Musing about that billionaire guy who said, more than once, that rich people in general — and business-people in particular — are not job creators: Indeed, in the video, he talked about what great undeserved privileges the wealthy already have.
They sound like the people portrayed in the satirical I am a job creator: A manifesto for the entitled. Just one of many good quotes: “I am entitled to a healthy and well-educated workforce, a modern and efficient transportation system and protection for my person and property, just as I am entitled to demonize the government workers who provide them.” Yet they talk about terms such as moral hazard, without seeming to have any sense of their own immortality of greed.
Indeed, my wife noted recently that she got just a taste of the relatively good life right before we were married. She was working for an insurance company for two years making more annually as she would for her first two years teaching. She got a company car, so by selling her existing vehicle, she could bank that money. Her mileage reimbursement to the company for personal trips was far below the going rate. She could afford to travel, but now she was raking in the airline mileage points on business trips to boot. The fact that she didn’t enjoy the job WAS a downside.

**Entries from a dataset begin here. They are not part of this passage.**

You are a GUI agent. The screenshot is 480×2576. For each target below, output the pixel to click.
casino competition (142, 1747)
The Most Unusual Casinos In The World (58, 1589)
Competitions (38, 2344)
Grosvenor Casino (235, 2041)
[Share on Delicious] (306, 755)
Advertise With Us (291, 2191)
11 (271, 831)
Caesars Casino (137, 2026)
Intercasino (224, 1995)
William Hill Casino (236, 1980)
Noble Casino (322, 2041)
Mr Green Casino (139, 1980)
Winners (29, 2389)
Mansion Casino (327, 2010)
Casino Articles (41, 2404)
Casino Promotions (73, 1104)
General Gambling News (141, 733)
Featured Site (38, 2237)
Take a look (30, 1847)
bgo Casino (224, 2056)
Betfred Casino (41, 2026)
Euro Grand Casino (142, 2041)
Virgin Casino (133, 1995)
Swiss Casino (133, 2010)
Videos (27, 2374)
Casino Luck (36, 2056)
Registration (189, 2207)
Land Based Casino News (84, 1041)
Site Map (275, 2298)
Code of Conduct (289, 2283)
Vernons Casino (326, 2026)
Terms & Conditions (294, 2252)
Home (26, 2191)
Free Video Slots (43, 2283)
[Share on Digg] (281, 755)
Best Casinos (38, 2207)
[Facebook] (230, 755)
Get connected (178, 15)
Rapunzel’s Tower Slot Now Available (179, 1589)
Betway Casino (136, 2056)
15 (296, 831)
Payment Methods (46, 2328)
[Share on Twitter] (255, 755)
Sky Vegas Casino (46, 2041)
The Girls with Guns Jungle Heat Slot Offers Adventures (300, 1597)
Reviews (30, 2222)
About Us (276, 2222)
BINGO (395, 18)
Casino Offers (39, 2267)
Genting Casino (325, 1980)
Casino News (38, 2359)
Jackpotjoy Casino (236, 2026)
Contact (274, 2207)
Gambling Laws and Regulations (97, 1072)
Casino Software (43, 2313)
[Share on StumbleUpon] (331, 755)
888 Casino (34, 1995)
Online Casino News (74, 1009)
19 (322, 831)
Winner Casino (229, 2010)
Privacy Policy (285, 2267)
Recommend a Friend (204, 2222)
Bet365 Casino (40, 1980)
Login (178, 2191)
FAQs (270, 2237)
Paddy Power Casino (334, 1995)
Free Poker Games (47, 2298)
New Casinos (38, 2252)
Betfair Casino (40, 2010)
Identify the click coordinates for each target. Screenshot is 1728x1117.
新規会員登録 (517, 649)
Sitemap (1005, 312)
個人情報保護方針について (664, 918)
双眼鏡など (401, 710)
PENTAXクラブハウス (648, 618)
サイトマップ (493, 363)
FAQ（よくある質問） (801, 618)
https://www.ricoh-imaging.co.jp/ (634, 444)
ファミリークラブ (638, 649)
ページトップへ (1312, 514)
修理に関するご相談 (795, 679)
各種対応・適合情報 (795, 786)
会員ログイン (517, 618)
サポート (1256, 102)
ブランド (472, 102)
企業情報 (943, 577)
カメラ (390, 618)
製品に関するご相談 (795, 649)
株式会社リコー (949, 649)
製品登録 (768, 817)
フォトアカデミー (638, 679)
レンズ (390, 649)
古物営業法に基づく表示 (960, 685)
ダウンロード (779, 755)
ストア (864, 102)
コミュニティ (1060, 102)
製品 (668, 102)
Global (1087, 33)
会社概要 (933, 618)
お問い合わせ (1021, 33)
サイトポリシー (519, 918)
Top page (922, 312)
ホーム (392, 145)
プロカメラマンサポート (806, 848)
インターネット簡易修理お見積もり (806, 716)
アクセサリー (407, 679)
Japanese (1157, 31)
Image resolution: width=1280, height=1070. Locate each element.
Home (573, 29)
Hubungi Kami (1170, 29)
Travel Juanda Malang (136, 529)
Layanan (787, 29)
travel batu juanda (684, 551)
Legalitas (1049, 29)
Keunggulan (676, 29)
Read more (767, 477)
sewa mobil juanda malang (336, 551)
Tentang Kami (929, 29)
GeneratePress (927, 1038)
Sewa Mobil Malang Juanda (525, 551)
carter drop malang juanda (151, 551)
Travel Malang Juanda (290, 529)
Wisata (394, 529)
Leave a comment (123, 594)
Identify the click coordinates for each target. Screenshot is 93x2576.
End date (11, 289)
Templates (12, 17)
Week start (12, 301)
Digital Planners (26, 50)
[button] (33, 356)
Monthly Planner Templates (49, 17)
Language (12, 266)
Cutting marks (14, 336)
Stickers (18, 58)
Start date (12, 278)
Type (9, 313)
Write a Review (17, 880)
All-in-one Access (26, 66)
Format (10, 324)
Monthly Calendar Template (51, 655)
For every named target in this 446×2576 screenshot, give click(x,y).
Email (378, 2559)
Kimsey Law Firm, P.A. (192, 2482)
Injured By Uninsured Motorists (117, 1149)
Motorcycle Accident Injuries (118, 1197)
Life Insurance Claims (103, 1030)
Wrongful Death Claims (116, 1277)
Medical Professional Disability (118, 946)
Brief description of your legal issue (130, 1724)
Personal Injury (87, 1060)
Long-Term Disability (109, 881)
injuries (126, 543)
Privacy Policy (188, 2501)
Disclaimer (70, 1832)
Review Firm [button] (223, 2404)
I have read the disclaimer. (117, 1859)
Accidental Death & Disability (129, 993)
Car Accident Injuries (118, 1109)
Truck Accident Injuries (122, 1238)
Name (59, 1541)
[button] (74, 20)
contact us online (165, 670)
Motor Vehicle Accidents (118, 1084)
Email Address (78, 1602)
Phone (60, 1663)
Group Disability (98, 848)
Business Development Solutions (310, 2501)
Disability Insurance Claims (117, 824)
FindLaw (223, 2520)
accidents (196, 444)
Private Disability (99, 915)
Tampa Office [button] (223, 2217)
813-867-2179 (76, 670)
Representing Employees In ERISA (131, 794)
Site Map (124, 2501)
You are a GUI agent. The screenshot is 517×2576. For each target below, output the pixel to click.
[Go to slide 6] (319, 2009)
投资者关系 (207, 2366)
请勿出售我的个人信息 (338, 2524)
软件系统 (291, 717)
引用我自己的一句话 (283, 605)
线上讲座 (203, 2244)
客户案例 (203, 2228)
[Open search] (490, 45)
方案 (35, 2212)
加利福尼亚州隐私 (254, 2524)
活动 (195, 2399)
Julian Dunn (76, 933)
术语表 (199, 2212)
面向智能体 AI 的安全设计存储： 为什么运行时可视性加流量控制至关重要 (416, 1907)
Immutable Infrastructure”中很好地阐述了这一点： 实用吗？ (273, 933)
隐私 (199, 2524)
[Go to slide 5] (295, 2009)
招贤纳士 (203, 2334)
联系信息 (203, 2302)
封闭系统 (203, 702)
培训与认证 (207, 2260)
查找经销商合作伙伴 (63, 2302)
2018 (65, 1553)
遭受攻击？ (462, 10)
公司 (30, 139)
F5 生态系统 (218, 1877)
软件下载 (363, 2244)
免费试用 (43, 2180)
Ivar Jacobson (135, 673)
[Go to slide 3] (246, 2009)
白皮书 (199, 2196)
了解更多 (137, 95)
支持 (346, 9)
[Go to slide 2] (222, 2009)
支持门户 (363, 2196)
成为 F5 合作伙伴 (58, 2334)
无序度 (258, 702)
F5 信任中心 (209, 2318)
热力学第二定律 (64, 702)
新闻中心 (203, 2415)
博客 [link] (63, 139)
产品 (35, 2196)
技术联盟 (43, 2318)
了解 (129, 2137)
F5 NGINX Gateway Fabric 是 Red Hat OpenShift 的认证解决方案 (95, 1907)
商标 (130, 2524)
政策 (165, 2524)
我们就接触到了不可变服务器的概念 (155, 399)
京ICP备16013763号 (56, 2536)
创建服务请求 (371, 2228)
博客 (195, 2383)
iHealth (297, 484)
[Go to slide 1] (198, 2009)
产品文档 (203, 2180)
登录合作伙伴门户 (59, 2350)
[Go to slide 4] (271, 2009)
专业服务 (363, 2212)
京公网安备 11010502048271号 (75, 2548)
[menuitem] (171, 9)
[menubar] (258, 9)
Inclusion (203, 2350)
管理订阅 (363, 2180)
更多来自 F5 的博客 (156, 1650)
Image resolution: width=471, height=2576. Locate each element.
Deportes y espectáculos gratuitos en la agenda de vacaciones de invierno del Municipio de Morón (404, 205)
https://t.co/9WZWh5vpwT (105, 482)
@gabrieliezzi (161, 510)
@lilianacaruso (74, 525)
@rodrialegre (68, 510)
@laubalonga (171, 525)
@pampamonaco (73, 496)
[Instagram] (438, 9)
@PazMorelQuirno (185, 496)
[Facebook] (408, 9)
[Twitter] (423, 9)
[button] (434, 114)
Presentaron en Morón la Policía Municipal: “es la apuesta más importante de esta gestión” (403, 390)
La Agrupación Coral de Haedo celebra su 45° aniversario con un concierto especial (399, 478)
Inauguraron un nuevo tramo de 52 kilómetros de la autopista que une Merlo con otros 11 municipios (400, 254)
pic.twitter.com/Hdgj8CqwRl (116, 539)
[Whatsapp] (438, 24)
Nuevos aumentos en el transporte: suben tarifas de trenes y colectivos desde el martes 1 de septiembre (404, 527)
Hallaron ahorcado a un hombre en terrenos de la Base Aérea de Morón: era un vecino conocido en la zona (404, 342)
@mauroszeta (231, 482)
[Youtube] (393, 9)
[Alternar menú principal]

By contrast, she reported listening to some radio program about a sociologist not only studying the poor but living like a poor person. The sociologist concluded that the cause of poverty was being poor. That sounds cheeky and/or redundant, but here’s what meant. You want to get a decent apartment but you can’t come up with the first and last month’s rent. So you stay in some weekly place, even though it costs more over time. Processed food is cheaper and more available in poor neighborhoods than fresh food. It’s a cycle from which it is hard to break free. You end up taking out payday loans, which, BTW, the Church of England has decided to take on.
When I read in about the Occupy Wall Street people doing their Rolling Jubilee, a “Strike Debt project that buys debt for pennies on the dollar, but instead of collecting it, abolishes it,” I was astonished. This is a largely secular organization doing precisely what the Bible has instructed. The book Jesus for President reiterates the economic, spiritual, and justice efficacy of forgiving debt, or jubilee. I also loved the fact that Richmond, California sent a letter to 32 banks announcing a tentative plan to buy out the debt of the more than 600 of its residents’ mortgages. Using its powers of eminent domain…
OK, you non-Christians, you may leave the room; I’m going to proselytize, to the Christians, now. Be very wary of the “prosperity gospel.” Jesus is not saying to you, “You’ll be rich in material things” if you follow Him; rather, you’ll be rich in the Spirit. You know that phrase, “And forgive us our debts as we forgive our debtors”? That means that, if you believe that Christ died for you – thus forgiving your debt of sin – the very LEAST you can do is to forgive your financial debtors. I mean, it’s only money, marked with Caesar’s image. Don’t be the money lenders in the temple whose tables Jesus was compelled to overturn.